| TASK PROMPT |
Please copy, exactly as they appear below, the lines from the one containing "Instruction: Open the three-dot overflow menu" through the one containing "Given: Open the 附件 0 张 attachments link".

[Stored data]
* * * * * * *
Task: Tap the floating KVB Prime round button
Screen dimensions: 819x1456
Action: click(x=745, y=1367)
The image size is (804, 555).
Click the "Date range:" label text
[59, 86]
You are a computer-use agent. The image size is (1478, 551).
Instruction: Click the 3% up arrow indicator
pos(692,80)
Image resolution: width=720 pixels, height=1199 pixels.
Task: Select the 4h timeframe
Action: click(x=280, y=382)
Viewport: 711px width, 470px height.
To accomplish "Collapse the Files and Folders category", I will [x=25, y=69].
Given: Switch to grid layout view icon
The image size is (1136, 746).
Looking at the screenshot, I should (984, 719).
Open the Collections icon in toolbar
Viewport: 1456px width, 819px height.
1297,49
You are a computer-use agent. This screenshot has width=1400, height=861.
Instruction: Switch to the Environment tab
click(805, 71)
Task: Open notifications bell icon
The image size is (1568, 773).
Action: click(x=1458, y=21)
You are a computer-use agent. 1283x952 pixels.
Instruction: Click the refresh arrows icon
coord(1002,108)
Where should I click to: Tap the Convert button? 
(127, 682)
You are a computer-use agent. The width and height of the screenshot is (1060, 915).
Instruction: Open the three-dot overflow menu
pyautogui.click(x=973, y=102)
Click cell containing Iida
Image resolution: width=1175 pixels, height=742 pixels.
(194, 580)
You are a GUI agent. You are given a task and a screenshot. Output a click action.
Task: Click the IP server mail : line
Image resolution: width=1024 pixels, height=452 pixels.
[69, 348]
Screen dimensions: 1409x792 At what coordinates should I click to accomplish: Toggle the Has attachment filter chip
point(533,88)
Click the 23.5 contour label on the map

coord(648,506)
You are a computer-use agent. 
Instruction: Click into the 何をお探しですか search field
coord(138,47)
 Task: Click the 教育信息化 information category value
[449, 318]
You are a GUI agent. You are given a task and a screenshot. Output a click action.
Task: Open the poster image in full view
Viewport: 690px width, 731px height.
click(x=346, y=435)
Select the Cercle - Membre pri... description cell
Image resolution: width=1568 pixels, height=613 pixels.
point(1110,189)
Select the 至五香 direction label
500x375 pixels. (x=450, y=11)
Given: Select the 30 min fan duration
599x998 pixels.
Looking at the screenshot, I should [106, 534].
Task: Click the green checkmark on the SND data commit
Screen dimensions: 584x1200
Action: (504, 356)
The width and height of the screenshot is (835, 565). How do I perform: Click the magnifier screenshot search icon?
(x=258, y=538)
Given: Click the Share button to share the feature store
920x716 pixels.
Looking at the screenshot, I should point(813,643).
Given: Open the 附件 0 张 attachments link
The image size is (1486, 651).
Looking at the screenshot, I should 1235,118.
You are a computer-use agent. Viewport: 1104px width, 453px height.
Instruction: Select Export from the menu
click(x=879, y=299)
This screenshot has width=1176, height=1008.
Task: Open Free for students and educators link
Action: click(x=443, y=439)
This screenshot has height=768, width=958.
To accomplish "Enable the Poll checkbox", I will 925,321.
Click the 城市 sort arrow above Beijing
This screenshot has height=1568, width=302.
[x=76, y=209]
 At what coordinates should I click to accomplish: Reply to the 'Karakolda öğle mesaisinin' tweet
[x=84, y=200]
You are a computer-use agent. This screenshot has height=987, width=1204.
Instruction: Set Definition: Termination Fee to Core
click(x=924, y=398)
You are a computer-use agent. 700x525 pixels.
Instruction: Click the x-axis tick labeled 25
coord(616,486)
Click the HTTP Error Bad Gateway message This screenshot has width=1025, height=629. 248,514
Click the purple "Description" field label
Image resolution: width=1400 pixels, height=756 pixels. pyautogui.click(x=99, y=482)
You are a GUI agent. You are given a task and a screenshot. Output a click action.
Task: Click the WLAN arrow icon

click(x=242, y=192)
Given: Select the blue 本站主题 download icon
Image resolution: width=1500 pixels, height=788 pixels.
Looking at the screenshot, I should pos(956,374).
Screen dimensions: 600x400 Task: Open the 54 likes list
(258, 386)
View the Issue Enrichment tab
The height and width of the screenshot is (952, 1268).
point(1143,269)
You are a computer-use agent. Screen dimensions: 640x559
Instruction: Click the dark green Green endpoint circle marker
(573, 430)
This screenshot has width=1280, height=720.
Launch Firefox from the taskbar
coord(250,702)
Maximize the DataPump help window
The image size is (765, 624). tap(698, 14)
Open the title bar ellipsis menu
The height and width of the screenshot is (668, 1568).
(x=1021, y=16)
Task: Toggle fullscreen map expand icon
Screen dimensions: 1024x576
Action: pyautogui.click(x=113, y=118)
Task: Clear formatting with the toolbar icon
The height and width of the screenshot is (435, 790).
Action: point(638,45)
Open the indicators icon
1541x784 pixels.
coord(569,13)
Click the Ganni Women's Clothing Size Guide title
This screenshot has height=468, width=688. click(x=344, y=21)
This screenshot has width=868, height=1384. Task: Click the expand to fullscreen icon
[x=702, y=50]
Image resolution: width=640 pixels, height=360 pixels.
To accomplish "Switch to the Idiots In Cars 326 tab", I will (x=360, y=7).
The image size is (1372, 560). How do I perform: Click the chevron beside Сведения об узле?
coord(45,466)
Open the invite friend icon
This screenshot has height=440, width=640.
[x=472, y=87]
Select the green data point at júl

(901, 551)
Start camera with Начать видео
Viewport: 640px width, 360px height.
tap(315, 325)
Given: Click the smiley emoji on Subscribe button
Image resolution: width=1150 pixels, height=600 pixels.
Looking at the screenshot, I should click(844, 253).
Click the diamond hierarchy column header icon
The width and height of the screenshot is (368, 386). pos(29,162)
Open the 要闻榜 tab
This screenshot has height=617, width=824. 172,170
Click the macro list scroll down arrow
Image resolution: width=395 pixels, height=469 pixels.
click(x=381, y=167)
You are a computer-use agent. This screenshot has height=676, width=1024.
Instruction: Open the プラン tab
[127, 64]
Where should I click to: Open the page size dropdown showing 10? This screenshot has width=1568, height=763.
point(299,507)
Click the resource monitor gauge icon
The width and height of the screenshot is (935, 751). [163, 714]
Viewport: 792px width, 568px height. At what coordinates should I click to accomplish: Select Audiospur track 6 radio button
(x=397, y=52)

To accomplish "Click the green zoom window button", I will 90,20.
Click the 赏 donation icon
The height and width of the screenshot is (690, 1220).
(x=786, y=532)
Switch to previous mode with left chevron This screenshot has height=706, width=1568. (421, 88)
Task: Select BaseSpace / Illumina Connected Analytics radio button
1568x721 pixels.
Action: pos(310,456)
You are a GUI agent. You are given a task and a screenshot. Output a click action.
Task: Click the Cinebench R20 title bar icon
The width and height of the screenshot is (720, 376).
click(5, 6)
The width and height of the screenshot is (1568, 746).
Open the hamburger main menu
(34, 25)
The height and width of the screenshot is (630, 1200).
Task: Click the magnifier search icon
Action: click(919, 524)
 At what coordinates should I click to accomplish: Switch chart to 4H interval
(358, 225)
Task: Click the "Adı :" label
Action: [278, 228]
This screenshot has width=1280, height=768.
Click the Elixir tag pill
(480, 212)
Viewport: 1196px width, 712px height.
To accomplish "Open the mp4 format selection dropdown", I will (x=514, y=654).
* * * * * * *
| ANSWER FOR THIS EXERCISE |
Instruction: Open the three-dot overflow menu
pyautogui.click(x=973, y=102)
Click cell containing Iida
Image resolution: width=1175 pixels, height=742 pixels.
(194, 580)
You are a GUI agent. You are given a task and a screenshot. Output a click action.
Task: Click the IP server mail : line
Image resolution: width=1024 pixels, height=452 pixels.
[69, 348]
Screen dimensions: 1409x792 At what coordinates should I click to accomplish: Toggle the Has attachment filter chip
point(533,88)
Click the 23.5 contour label on the map

coord(648,506)
You are a computer-use agent. 
Instruction: Click into the 何をお探しですか search field
coord(138,47)
 Task: Click the 教育信息化 information category value
[449, 318]
You are a GUI agent. You are given a task and a screenshot. Output a click action.
Task: Open the poster image in full view
Viewport: 690px width, 731px height.
click(x=346, y=435)
Select the Cercle - Membre pri... description cell
Image resolution: width=1568 pixels, height=613 pixels.
point(1110,189)
Select the 至五香 direction label
500x375 pixels. (x=450, y=11)
Given: Select the 30 min fan duration
599x998 pixels.
Looking at the screenshot, I should [106, 534].
Task: Click the green checkmark on the SND data commit
Screen dimensions: 584x1200
Action: (504, 356)
The width and height of the screenshot is (835, 565). How do I perform: Click the magnifier screenshot search icon?
(x=258, y=538)
Given: Click the Share button to share the feature store
920x716 pixels.
Looking at the screenshot, I should point(813,643).
Given: Open the 附件 0 张 attachments link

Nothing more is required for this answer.